Behind a sheer white curtain, vignettes develop in the muted tones of old photographs as narrator Jamyl Dobson tells the story much as we’ve heard it before. Abraham Lincoln is born, works hard, falls in love with Mary Todd, has four boys…. We glimpse a family in dynamic action as Abe and Mary and their sons, connected by clasped hands and hooked arms, rock and slide and swing each other up overhead and safely back to the earth. He confronts slavery, the issue of the day…. Paul Matteson, as Lincoln, flops and flails on the floor, turning in the circles of an injured insect. He becomes President…. The white-suited Matteson bounds, then stalks stiffly and gestures emphatically, his legs unfurling and pressing like long, flapping wings. He brings a country to war to save itself… is assassinated.
Dancers whip the curtain away and we see him in the flesh, face flushed, at once humanized and memorialized against a backdrop of columns that suggest the White House, the Lincoln Memorial, and democracy itself. Bill T. Jones’ Fondly Do We Hope… Fervently Do We Pray moves through the legends, impressions and famous words of Abraham Lincoln to discover a man and his enduring relevance and challenge to America.
Fondly Do We Hope pursues this admirably ambitious vision with a deluge of projected and spoken text, riveting performance of an original musical score, bits of video, and glorious dancing. It’s a rare thrill to see dance on a grand scale and in the company of such brilliant collaborators as vocalists George Lewis Jr. and Clarissa Sinceno, but the work often seems either overwhelmed by its vast scope or frustratingly busy and limited by layers of overbearing text. Where Jones trusts bodies to speak with potent subtlety and allows us to dwell thoughtfully in complexity, however, he creates an intimate and nuanced portrait that moves and calls us to stewardship of the liberty our country claims.
A shouted and danced debate blends words Lincoln and Stephen Douglas exchanged about slavery in 1858 with cries of the current American culture wars over gay marriage, military involvement in the Middle East, immigration policy and interrogation by torture. But the political references seem like sound bites and the movement mere accompaniment until the chaos climaxes in focused unison and the entire company unites in gestural recitation of our Declaration of Independence: “We hold these truths to be self-evident….” In the cadence of the spoken words, elbows stab out from shoulders, backs arch, heads look up, and powerful singleness of purpose replaces sensory overload. “All men are created equal….” Knees bend, chests cave, bodies drop to the floor. In the raw physicality we see pain caused by failure to realize these words and the consuming effort required to act on them.

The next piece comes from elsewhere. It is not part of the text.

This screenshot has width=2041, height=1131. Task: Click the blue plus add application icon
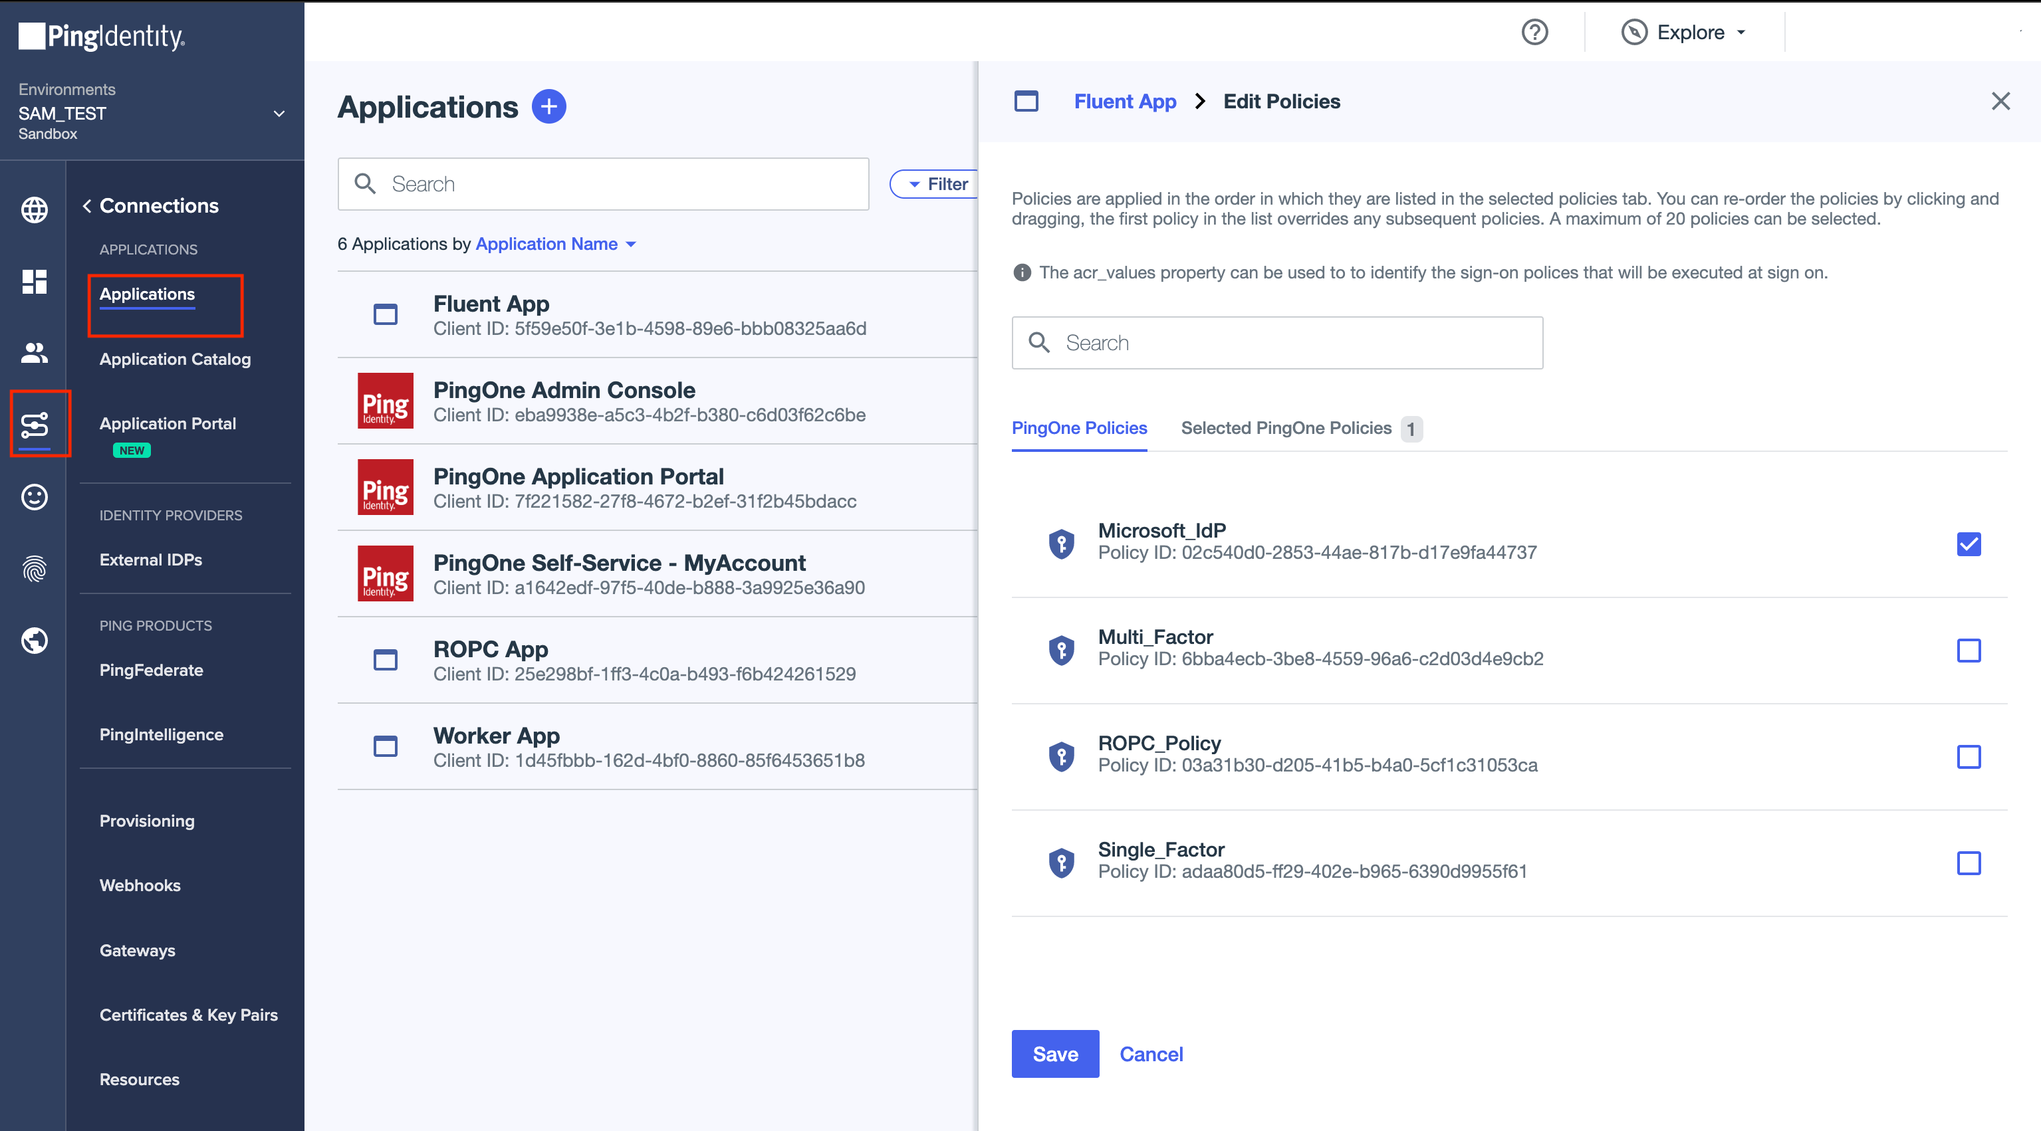tap(548, 107)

Moving, spoken portraits of contemporary Americans – apparently both real and fictitious – poke at these political sore spots again and again. “She was born in 1939.” In dull gray dress and thick black stockings, Jennifer Nugent labors with the deliberate, efficient and direct strokes of one who knows hard work – her body all sinew, starkly defined in white light and shadow. Dobson tells us about her tough childhood, and the dancing becomes supplement rather than primary source. “She knows slavery was wrong, but she wishes things could be clear like they used to be.” This woman, like the earnest soldier we meet earlier who “doesn’t care much about history,” remains flat and distant because the calculation is evident; I know which statements are intended to draw out my opposing views and which are supposed to pull me toward her in empathy, so unfortunately I bristle at the assumptions and push away from the artifice.

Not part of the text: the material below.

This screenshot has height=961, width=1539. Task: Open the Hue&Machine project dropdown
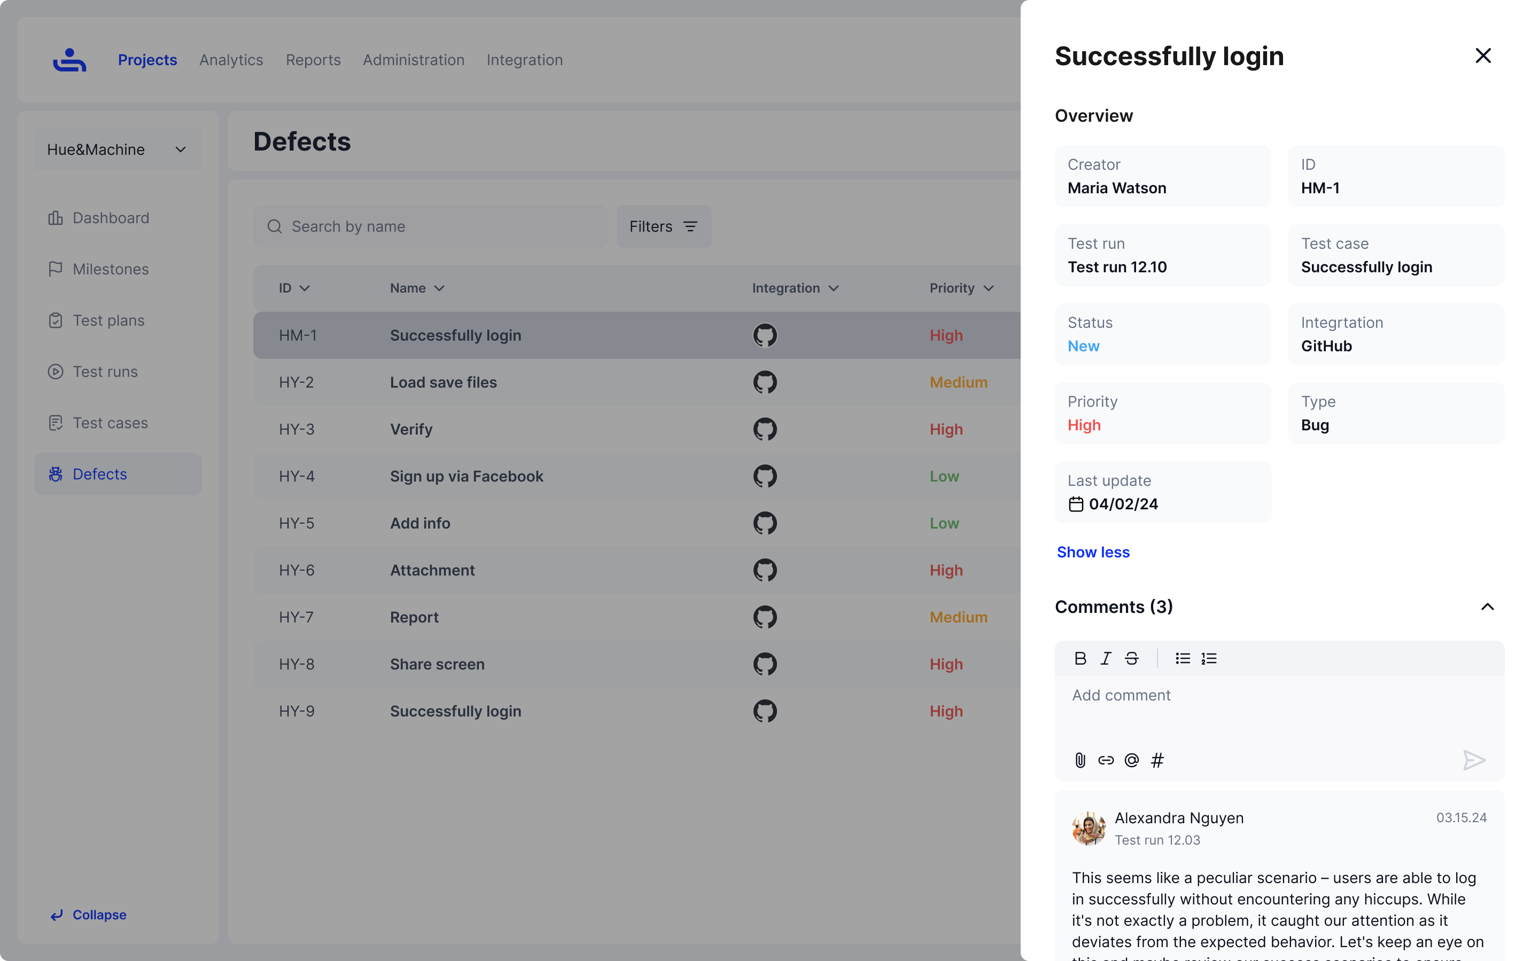point(118,149)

In contrast, we get to know Mary Todd Lincoln – danced with intriguing dimension by Asli Bulbul – throughout the evening, and mostly through her body. Flashes of red underskirt amidst quick flicks and sudden shifts suggest Mary’s mercurial nature, but when followed by tender turns in a waltz with Matteson and a stunned walk in the black of mourning, we see a fully formed person and an utterly devoted wife.
The work’s sweeping scale shrinks to a single point of focus as Matteson stands on stage alone. In the stillness we see that he bears something of Lincoln’s humble dignity in his chest and shoulders. With gentle folds of the torso he considers and carries out a careful leap into space, spongy legs and quiet cat feet absorbing the decided step. Through the silence we hear only occasional squeaks of directional shifts and lovely pats of feet against floor. When his arms rise confidently to a V, then lag, collapse, and rest a while, I’m reminded of things I’ve read about Lincoln’s retreats into prayer when overcome by the weight of a country and its war. These few moments of bare physical presence make me feel for and care about this weary, solitary man as I never have.
Room to consider, to drink in image or sound or movement, is hard to find in Fondly Do We Hope… Fervently Do We Pray, but when the many elements fall into step with one another or fall away entirely, we wander to revelatory places. Unfortunately, from such exhilarating heights the piece drags out to a heavy-handed conclusion: “Lincoln is a story we tell ourselves. We still dedicate, we still consecrate ourselves to his unfinished work….” The attempt to summarize the past 90 minutes diminishes where we’ve been together, and I’m ready for some time with my own thoughts.